目前有关此类研究已有不少报道, 并在某些方面取得了新的进展。

Lefebrve等用RFLP标记证明甜椒的多态性远低于辣椒, 这说明甜椒的遗传背景更为狭窄, 因而在育种上较难取得突破。

Phippen等利用RAPD 技术筛选出9个引物, 将基因种子库中一个命名为“Golden Acre”的甘蓝栽培品种按DNA 多态性分为4个品系, 7个SSR中的4个可检测出11个黄瓜品系的多态性。

张海英利用RAPD
技术对国内多个生态型的34份黄瓜品种资源进行遗传亲缘关系分析, 39.2%的扩增条带表型多态性。

我国对分子标记在遗传多样性的研究中非常重视，先后启动后了多个国家级的项目，比如我国“973”计划对农作物的遗传多样性研究也进行了资助，如2004 年立项的“主要农作物核心种质重要功能基因多样性及其应用价值研究”等。

2.绘制品种、品系的指纹图谱
指纹图谱是鉴别品种、品系(含杂交亲本、自交系)的有力工具。

它具有迅速、准确等优点。

在目前市场经济迅速发展的形势下, 指纹图谱技术在监测良种质量、防止伪劣种子流入市场, 保护我国名、优、特种质及育成品种的知识产权和育种家们的权益等方面, 均具有重要意义。

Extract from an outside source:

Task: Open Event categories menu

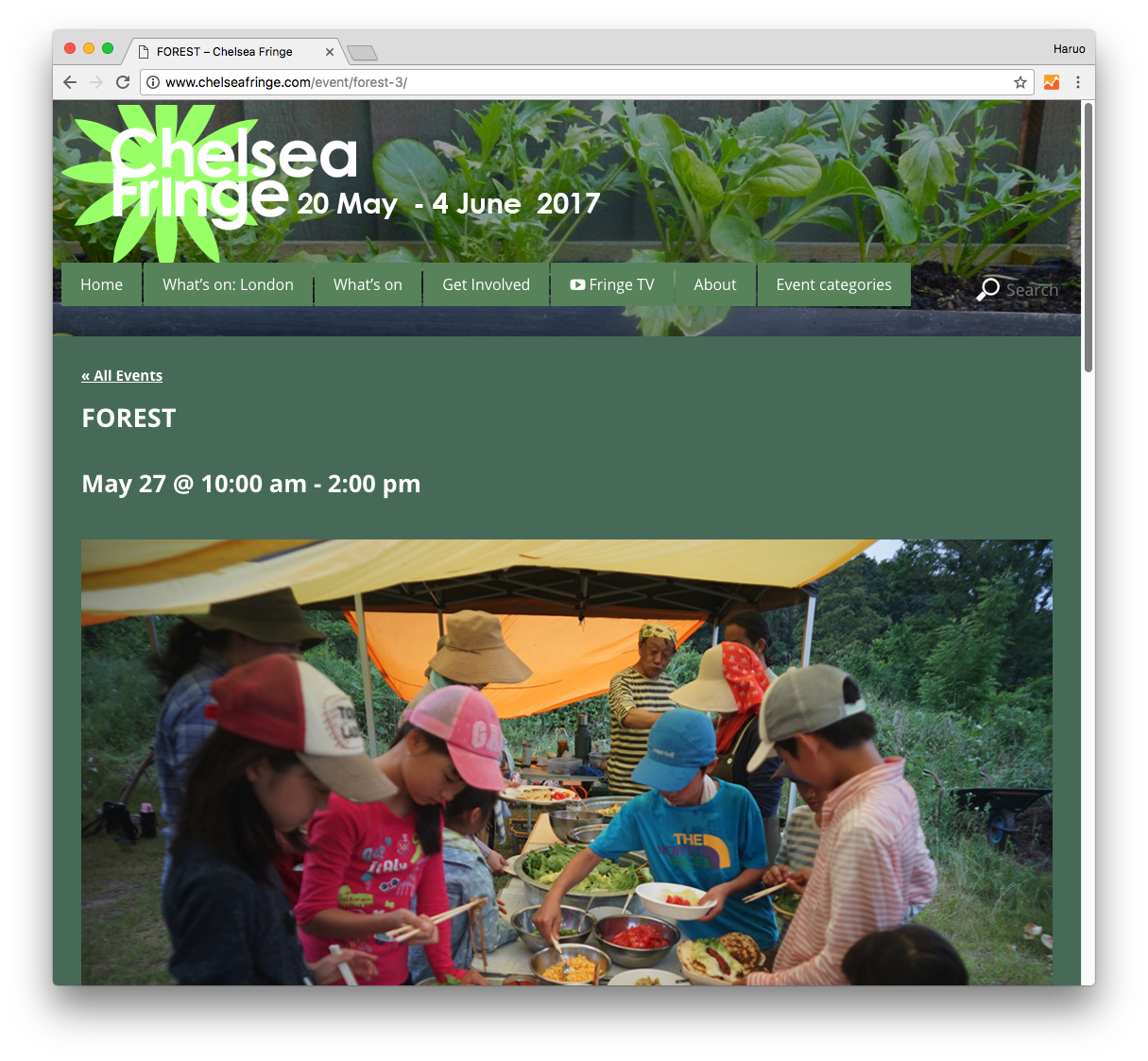Action: 834,284
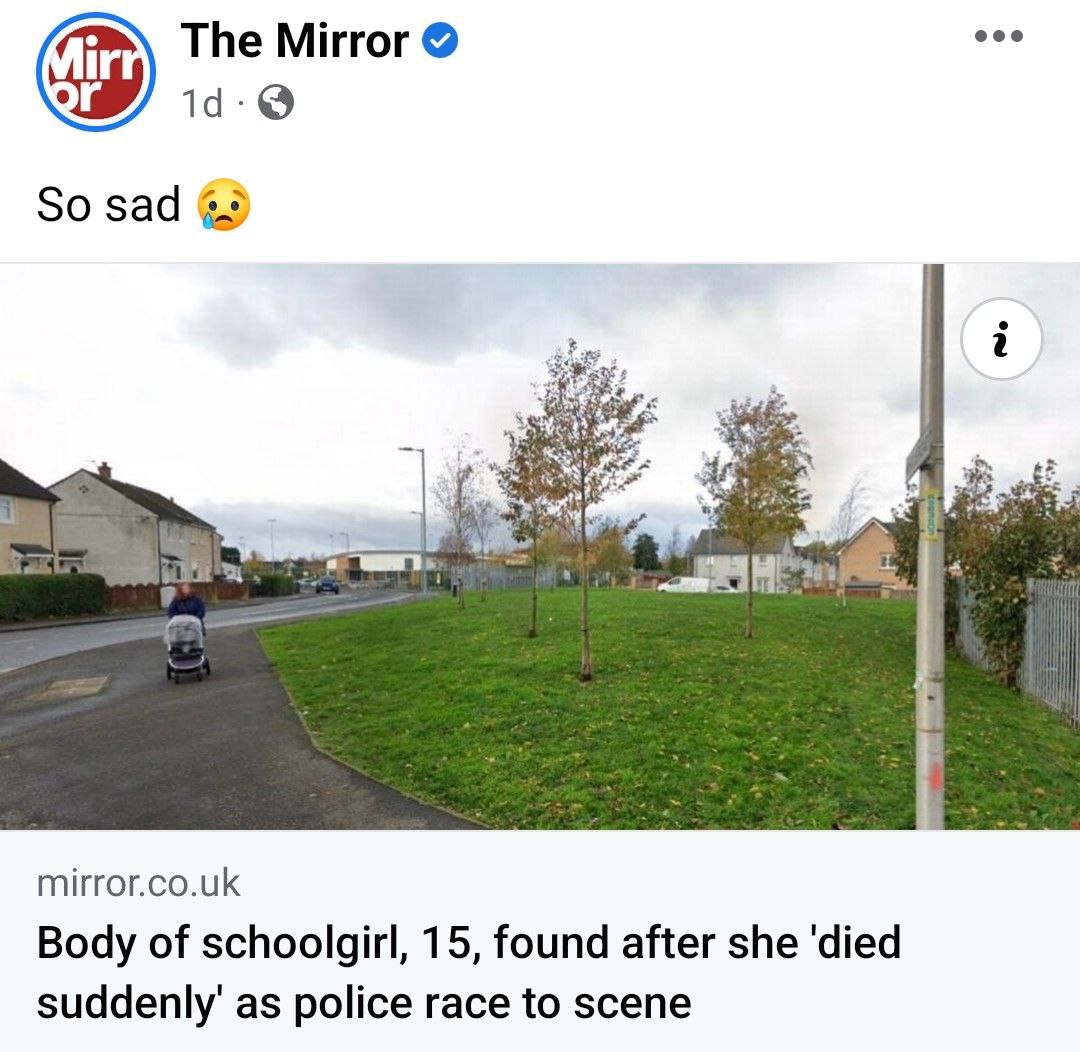Click the crying face emoji
Viewport: 1080px width, 1052px height.
coord(224,204)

当前用来作DNA指纹图谱的标记主要有RFLP、SSR、AFLP、RAPD等。

栾雨时利用SSR探针对8个番茄栽培品种进行DNA指纹分析, 呈现出高度的品种特异性。

美国农业部种质资源库的研究人员应用RAPD标记来鉴别表型相似的甘蓝品系, 发现被检的14个品系, 可以分为4组, 组内的差异很小, 因此每组可作为同一个品系来保存, 这样每年可节约资源繁殖和保存费用7500~10000美元。

3.分子标记在蔬菜遗传育种上的应用
蔬菜育种学家希望培育出性状优良的品种, 而实现这一目标的关键是对诸如高产、优质、抗病虫等目标性状的选择。

长期以来育种家们大多是借用易于鉴别的形态学和同工酶等遗传标记来辅助育种。

但这类标记数量有限, 且易受环境影响, 延长了育种年限。

分子标记在蔬菜育种中的应用克服了以上困难, 提高了育种效率和育种过程的预见性。

蔬菜分子标记育种的主要研究内容如下。

4.品种纯度鉴定和种质资源的创新
鉴定蔬菜品种纯度的常规方法是根据田间表型性状, 后又发展为利用同工酶的方法, 但二者都有一定的缺陷。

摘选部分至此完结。